On Thursday, the Australian Federal Court granted approval for the consumer watchdog to serve the lawsuits to the companies despite them being based in the United States and Israel.
The ACCC commenced proceedings in December last year, accusing the social media giant and its subsidiary Onavo Protect Services of utilising Facebook’s servers to collect significant personal activity data, including about users’ internet and app activity, for commercial benefit, including to support market analytics and related activities such as identifying future acquisitions.
In making this accusation, the consumer watchdog claimed Facebook and its subsidiaries misled Australian consumers by representing that the Onavo Protect app would keep users’ personal activity data private, protected and secret, and the data would not be used for any purpose other than providing Onavo Protect’s products.
Onavo was purchased by Facebook in 2013. Five years after its acquisition, the Onavo app was pulled from Apple’s app store in 2018, after the Cupertino company asked for the app to be voluntarily pulled.
The ACCC pointed to ads at the time that said data would be kept “secret” and “safe”.
Beyond the lawsuit, the ACCC and Facebook recently locked horns in relation to Australia’s News Media and Digital Platforms Mandatory Bargaining Code, which led to Facebook temporarily pulling the news sharing function from its platform.
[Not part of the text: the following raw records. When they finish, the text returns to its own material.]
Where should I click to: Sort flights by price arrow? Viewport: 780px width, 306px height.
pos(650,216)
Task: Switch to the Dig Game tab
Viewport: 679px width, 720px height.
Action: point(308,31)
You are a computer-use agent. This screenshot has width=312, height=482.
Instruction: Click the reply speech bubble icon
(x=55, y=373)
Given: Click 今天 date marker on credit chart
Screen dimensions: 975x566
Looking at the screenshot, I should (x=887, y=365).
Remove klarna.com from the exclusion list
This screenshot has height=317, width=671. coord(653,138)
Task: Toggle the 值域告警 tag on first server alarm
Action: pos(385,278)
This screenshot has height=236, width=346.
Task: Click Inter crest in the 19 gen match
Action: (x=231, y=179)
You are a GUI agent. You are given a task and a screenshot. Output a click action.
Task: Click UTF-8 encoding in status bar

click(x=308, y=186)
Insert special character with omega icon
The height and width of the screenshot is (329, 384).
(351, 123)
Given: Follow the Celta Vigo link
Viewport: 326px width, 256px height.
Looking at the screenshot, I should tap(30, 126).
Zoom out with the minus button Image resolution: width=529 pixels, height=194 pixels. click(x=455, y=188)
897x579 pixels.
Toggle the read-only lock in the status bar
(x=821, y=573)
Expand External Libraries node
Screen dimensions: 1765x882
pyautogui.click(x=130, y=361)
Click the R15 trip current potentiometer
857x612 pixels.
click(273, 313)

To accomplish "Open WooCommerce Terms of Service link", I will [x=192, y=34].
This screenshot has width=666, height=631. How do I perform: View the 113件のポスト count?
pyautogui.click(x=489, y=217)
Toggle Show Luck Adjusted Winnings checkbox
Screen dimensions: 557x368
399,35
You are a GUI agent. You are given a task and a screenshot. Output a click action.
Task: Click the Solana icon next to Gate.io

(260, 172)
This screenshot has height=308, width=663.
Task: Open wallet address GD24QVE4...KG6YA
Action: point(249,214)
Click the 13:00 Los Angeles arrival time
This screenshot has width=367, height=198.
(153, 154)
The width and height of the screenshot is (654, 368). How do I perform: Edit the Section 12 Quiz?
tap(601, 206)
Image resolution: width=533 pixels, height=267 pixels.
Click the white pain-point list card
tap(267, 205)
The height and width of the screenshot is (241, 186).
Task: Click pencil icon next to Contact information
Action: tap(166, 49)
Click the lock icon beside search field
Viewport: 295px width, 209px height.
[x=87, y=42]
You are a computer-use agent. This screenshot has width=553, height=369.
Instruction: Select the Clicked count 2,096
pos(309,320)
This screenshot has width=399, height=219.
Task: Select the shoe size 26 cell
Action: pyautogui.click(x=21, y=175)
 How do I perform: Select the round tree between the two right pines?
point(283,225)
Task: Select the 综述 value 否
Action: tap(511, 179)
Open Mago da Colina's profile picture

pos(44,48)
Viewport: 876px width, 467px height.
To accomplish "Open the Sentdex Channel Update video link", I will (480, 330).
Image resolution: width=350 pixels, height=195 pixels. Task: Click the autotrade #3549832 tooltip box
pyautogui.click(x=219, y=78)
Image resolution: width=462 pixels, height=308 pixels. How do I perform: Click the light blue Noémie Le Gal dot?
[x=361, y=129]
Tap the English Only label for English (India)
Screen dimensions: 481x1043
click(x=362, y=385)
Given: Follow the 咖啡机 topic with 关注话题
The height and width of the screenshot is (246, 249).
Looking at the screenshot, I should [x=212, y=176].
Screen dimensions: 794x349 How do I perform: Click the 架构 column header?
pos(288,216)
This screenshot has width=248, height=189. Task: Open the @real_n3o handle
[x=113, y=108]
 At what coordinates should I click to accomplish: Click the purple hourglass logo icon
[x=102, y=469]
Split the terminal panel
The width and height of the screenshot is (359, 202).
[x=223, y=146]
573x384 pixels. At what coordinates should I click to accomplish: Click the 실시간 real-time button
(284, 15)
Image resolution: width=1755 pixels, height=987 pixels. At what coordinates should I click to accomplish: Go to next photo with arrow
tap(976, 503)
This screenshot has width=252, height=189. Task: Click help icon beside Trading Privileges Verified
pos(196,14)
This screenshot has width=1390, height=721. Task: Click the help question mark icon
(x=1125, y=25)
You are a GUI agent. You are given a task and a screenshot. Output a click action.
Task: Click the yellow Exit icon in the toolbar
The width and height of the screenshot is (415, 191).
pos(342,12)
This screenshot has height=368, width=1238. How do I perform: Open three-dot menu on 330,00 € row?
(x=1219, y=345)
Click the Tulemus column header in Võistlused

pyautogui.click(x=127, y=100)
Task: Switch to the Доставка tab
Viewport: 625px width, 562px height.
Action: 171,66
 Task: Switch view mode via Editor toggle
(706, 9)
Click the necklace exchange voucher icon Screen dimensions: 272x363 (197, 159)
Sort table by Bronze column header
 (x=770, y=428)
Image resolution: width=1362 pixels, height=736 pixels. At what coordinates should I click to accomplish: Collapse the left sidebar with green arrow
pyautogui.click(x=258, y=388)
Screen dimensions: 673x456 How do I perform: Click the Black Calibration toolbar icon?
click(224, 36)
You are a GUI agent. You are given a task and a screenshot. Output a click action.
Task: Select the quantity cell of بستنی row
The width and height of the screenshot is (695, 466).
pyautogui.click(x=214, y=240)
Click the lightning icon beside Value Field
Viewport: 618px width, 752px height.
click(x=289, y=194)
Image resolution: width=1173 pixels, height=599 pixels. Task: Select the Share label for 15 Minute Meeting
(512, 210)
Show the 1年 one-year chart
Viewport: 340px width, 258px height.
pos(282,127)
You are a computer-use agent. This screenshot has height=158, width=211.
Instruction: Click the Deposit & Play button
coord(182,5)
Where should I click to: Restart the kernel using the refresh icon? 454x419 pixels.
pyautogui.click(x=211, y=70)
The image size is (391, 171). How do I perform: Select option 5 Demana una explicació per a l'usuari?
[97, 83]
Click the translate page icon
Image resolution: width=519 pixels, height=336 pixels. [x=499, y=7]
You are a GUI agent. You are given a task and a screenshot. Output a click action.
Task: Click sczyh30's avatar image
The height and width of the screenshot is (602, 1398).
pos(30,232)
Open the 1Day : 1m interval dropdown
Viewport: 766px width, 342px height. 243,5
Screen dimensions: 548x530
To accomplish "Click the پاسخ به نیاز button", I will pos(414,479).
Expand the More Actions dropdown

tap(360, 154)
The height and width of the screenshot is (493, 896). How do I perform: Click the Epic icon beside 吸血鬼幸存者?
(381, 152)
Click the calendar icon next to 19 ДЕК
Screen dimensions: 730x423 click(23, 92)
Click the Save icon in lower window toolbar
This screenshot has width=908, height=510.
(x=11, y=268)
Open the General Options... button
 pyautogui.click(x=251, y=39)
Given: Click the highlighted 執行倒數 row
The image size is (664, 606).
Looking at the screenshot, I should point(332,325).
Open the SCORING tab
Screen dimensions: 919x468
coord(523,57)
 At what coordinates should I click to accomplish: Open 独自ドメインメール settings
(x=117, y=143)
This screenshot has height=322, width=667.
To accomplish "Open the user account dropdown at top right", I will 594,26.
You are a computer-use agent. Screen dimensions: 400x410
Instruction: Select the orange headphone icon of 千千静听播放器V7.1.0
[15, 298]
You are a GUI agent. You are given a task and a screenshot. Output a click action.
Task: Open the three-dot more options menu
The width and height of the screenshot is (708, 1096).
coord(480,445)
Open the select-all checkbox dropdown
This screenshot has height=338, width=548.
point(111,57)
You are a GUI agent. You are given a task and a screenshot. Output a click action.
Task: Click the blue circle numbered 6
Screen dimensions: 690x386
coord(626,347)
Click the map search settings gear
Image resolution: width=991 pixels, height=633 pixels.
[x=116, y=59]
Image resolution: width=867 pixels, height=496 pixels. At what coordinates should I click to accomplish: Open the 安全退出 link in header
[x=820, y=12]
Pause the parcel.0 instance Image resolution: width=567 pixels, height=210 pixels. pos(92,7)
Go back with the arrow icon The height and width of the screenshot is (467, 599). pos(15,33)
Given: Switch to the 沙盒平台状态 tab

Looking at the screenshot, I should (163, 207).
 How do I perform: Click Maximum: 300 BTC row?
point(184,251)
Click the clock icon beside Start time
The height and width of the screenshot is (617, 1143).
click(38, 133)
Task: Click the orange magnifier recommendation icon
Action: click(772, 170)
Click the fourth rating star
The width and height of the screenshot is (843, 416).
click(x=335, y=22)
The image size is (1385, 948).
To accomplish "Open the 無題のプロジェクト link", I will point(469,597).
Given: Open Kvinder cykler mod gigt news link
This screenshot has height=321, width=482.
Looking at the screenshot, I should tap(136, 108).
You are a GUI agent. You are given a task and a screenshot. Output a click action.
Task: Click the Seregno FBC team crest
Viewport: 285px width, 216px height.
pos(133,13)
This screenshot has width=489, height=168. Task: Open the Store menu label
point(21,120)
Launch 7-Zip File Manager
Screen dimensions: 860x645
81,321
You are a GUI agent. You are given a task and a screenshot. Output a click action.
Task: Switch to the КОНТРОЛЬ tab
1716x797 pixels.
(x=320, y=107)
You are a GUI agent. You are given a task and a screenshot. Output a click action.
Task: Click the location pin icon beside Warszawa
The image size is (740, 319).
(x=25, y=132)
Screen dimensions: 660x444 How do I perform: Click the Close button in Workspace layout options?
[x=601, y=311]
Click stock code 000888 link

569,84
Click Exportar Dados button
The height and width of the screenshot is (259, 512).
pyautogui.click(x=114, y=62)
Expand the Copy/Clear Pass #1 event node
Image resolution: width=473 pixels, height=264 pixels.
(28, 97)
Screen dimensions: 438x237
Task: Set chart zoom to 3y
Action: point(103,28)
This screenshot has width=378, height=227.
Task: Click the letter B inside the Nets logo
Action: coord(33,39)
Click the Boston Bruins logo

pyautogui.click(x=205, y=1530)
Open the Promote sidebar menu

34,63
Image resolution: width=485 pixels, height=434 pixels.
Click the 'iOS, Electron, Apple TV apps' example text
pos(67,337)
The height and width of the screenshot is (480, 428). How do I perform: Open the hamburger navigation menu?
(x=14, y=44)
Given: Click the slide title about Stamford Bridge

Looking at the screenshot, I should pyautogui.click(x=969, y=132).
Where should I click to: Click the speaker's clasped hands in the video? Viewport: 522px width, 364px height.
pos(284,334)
This tension was eventually resolved, with Facebook agreeing to fund media businesses in Australia for displaying links to articles.
Since then, Facebook has made deals with various Australian media businesses, with ACCC chair Rod Sims saying last week he was happy for the social media giant to take its time in making the deals.
“I’m happy to give it a bit more time and therefore not do anything at the moment,” he told the Environment and Communications References Committee last week, during its hearing on media diversity in Australia.
“The way I see that is, the purpose of the media bargaining code was to improve the bargaining power of the news media businesses with Facebook and Google. I think the news media bargaining code has done that.”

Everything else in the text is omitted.